Question

Which of these is the area of a sector of a circle with r = 18”, given that its arc length is 6π?

a.54.00 in2B)113.10 in2C)169.65 in2D)339.29 in2

Answer 1

The formulas for arc length and area of a sector are quite close in their appearance. The formula for arc length, however, is related to the circumference of a circle while the area of a sector is related to, well, the area! The arc length formula is
`AL= ( \beta )/(360) *2 \pi r`. Notice the "2*pi*r" which is the circumference formula. The area of a sector is
`A s= ( \beta )/(360) * \pi r ^(2)`. Notice the "pi*r squared", which of course is the area of a circle. In our problem we are given the arc length and the radius.
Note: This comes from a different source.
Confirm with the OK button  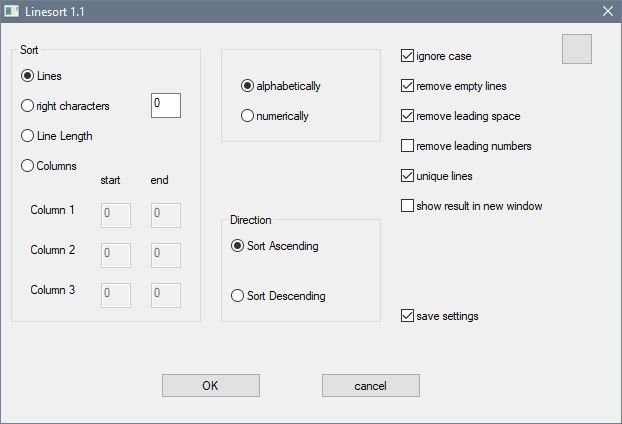[x=211, y=386]
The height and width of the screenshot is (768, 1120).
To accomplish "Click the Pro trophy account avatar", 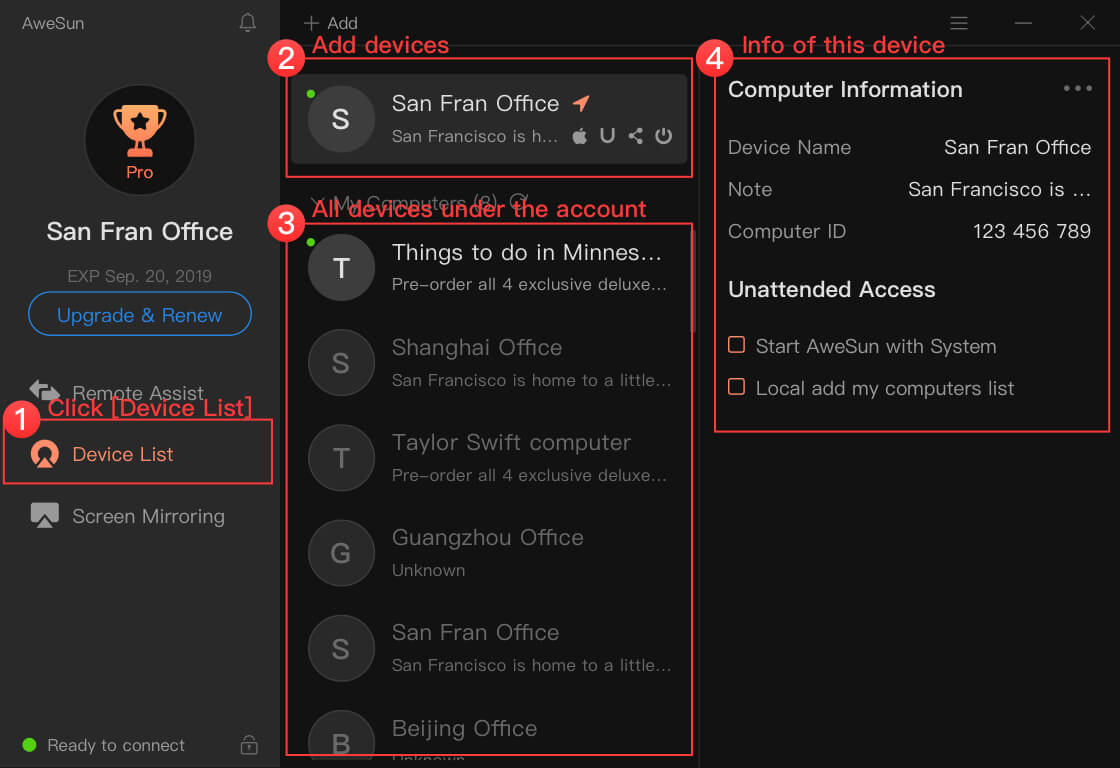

What we do not have that we need to then find the area of a sector of the circle is the measure of the central angle, beta. Filling in accordingly,
`6 \pi = ( \beta )/(360) *2 \pi (18)`. Simplifying by multiplying by 360 on both sides and then dividing by 36 on both sides gives us that our angle has a measure of 60°. Now we can use that to find the area of a sector of that same circle. Again, filling accordingly,
`A_(s) = (60)/(360) * \pi (18) ^(2)`, and
`A_(s) =54 \pi`. When you multiply in the value of pi, you get that your area is 169.65 in squared.